• _Required work_:
Print each line exactly, from the one with "This screenshot has width=354, height=302." to the very last line of the listing, and keep the pictures out.

______________________________

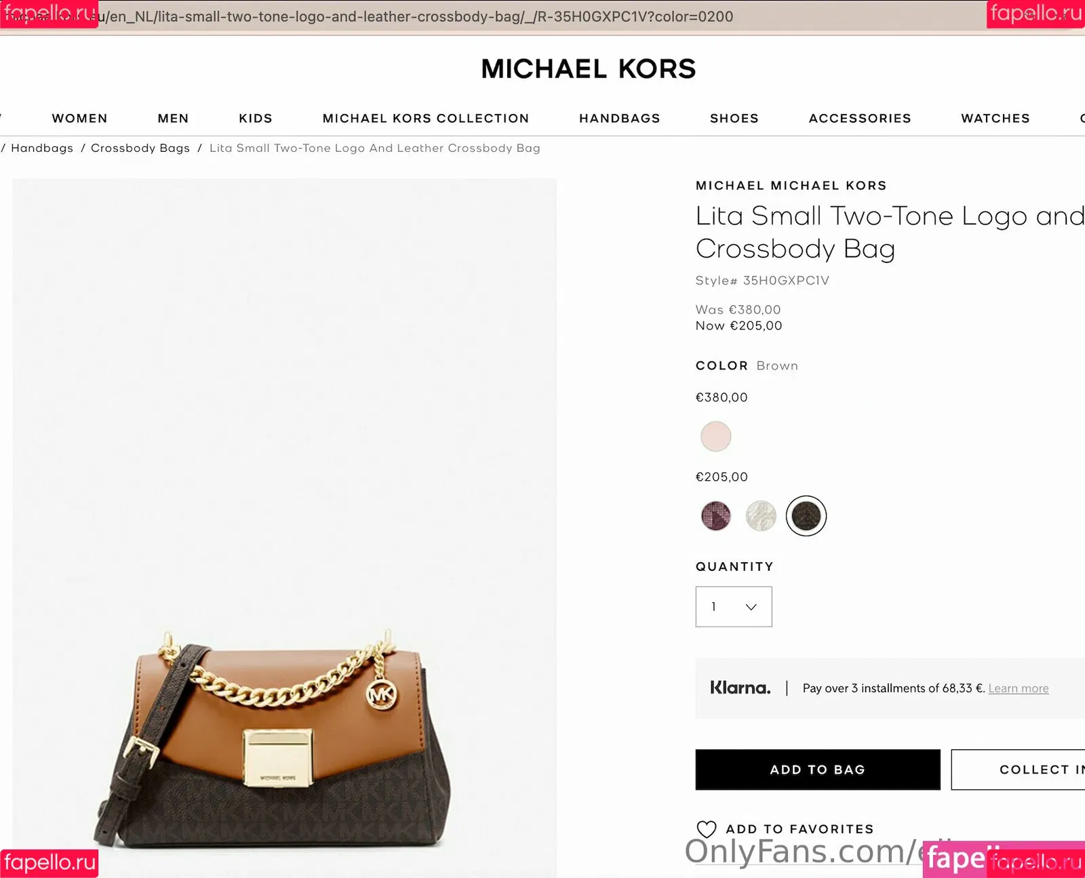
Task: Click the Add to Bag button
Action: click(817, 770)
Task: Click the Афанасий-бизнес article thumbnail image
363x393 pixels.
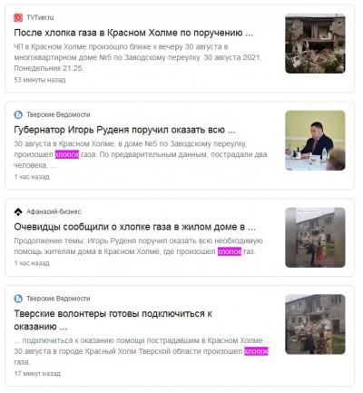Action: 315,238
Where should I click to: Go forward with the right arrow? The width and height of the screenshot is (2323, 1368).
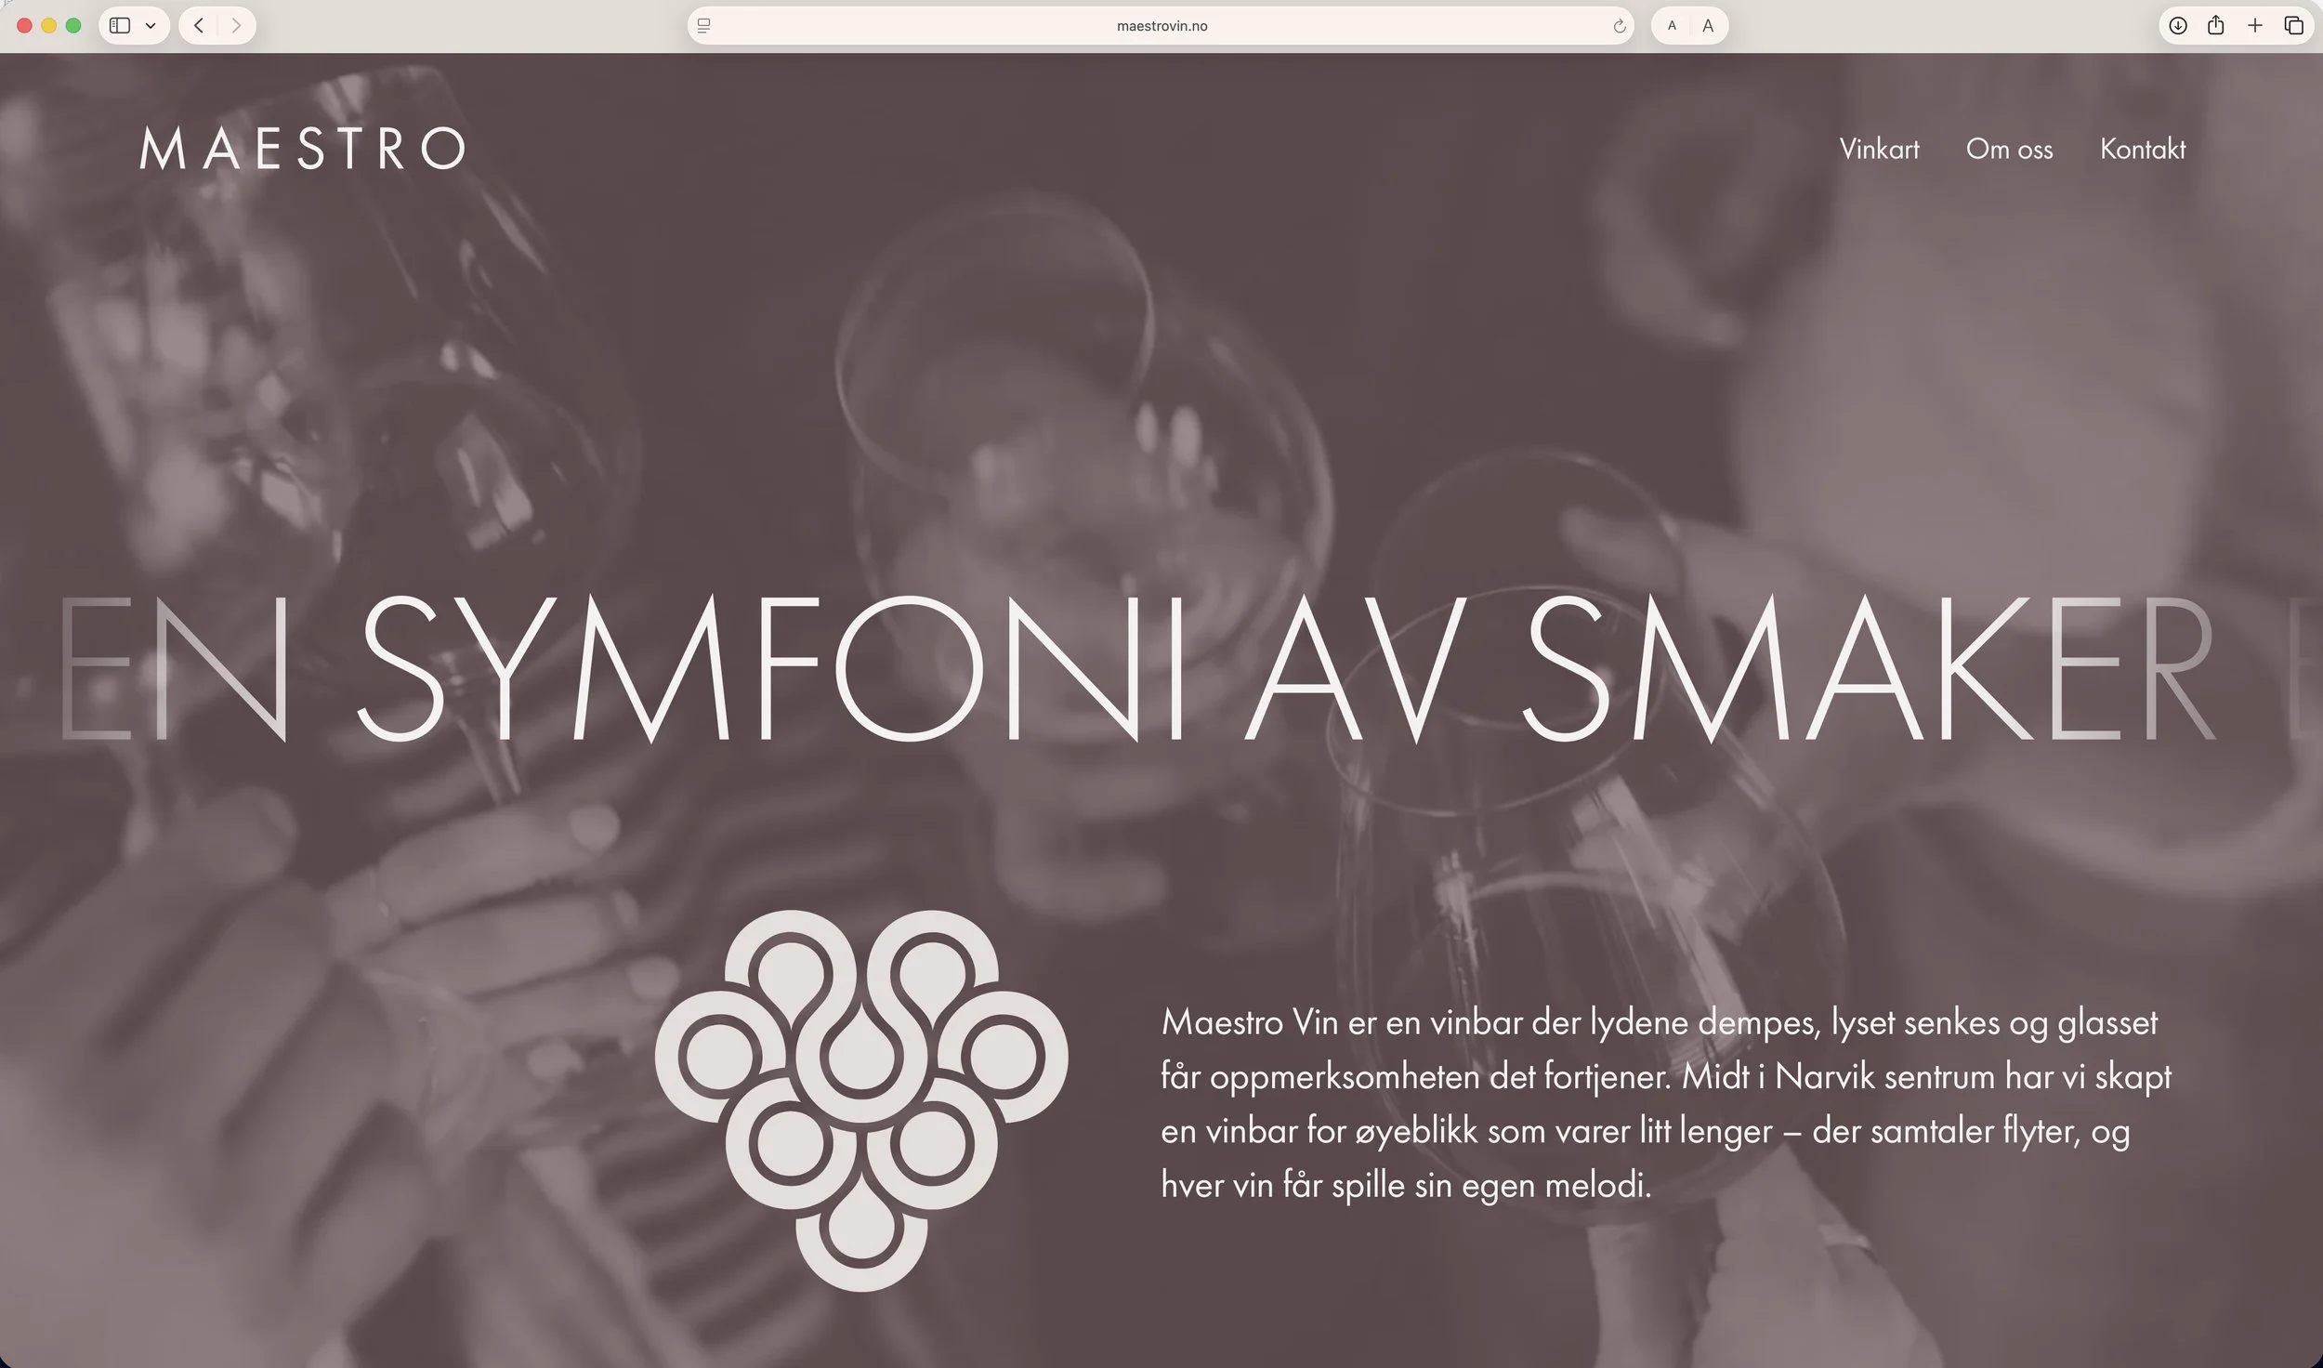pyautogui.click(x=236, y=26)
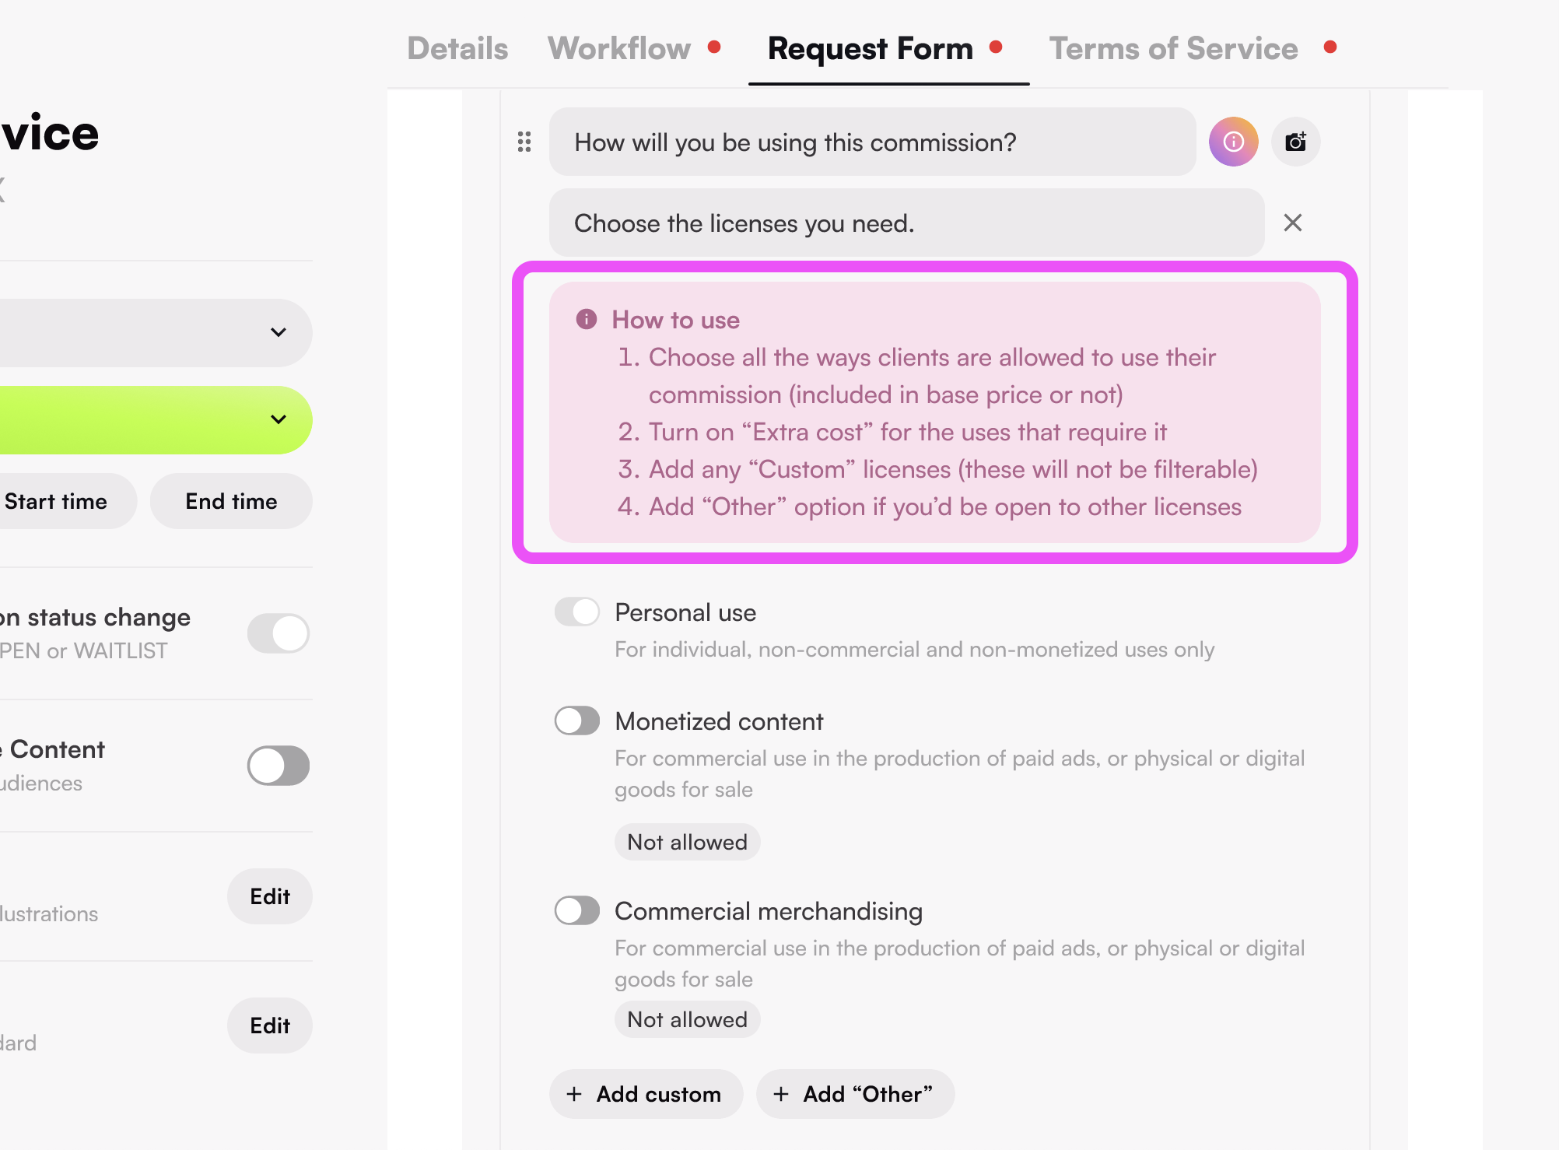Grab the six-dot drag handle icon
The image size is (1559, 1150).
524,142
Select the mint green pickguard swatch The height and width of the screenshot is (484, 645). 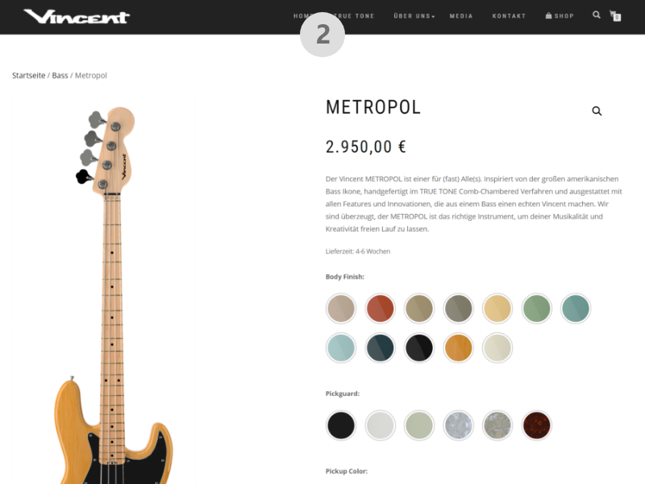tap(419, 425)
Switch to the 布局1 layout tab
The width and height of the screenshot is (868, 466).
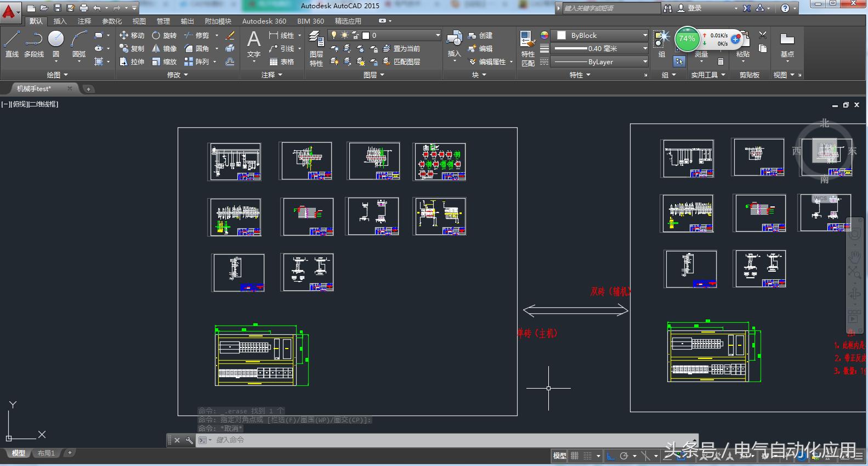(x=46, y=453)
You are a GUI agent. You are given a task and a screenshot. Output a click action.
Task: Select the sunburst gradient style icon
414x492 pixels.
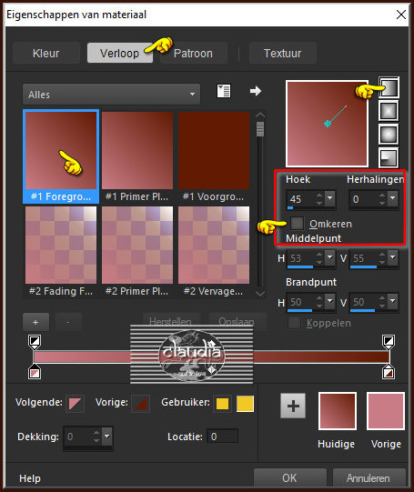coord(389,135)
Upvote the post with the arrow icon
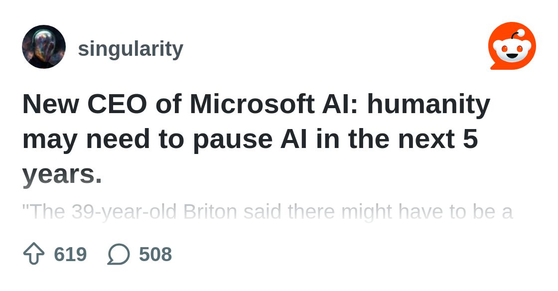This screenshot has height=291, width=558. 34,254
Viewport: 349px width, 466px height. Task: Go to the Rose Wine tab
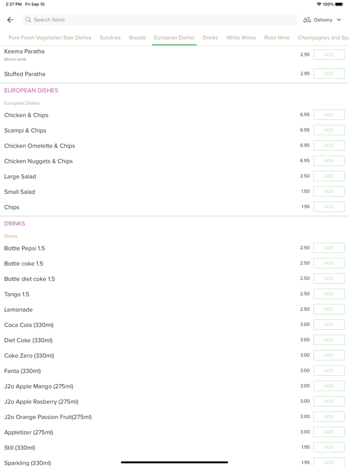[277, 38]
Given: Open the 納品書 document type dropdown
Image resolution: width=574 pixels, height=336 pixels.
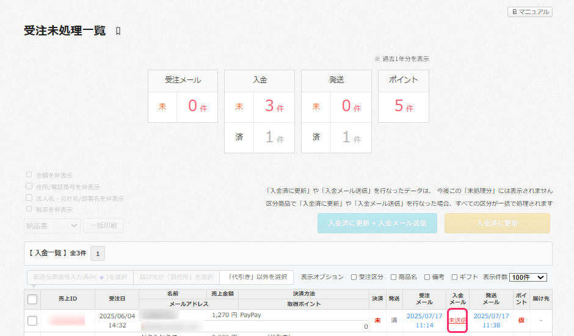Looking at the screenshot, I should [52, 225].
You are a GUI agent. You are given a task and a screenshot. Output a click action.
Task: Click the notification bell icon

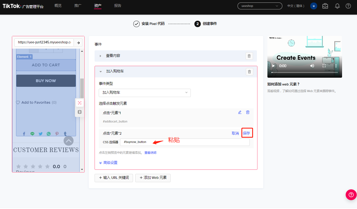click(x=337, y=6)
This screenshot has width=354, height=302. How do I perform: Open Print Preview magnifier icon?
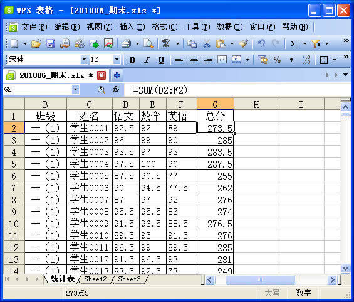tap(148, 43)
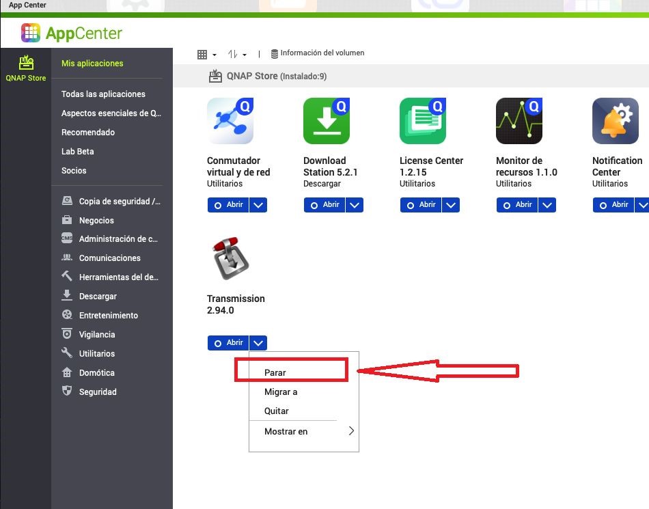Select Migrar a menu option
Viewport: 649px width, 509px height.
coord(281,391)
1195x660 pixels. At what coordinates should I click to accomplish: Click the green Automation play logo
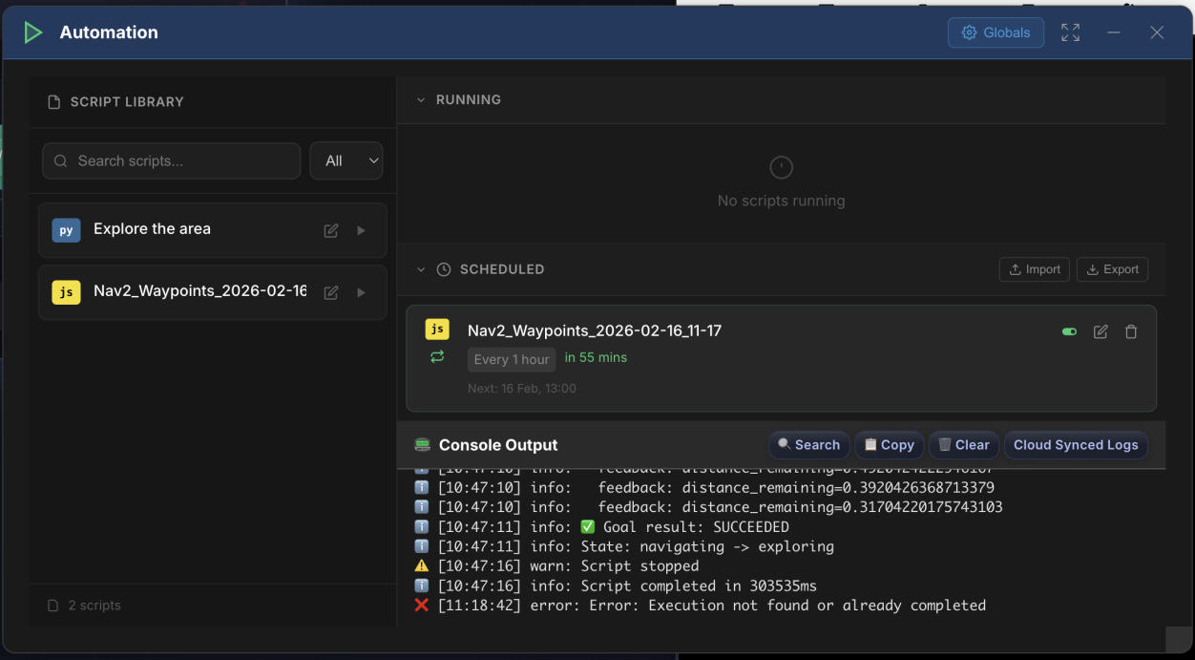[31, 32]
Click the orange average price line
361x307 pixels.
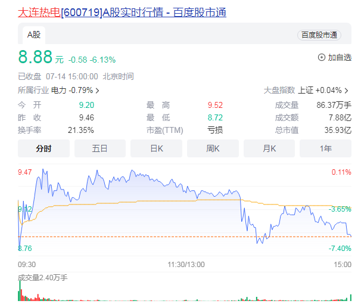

______________________________

• _Output for this exercise_:
This screenshot has width=354, height=302. How do I perform: Open Print Preview magnifier icon?
tap(148, 43)
Select Migrar a menu option
Viewport: 649px width, 509px height.
coord(281,391)
1195x660 pixels. At what coordinates should I click to accomplish: Click the green Automation play logo
[31, 32]
Click the orange average price line
361x307 pixels.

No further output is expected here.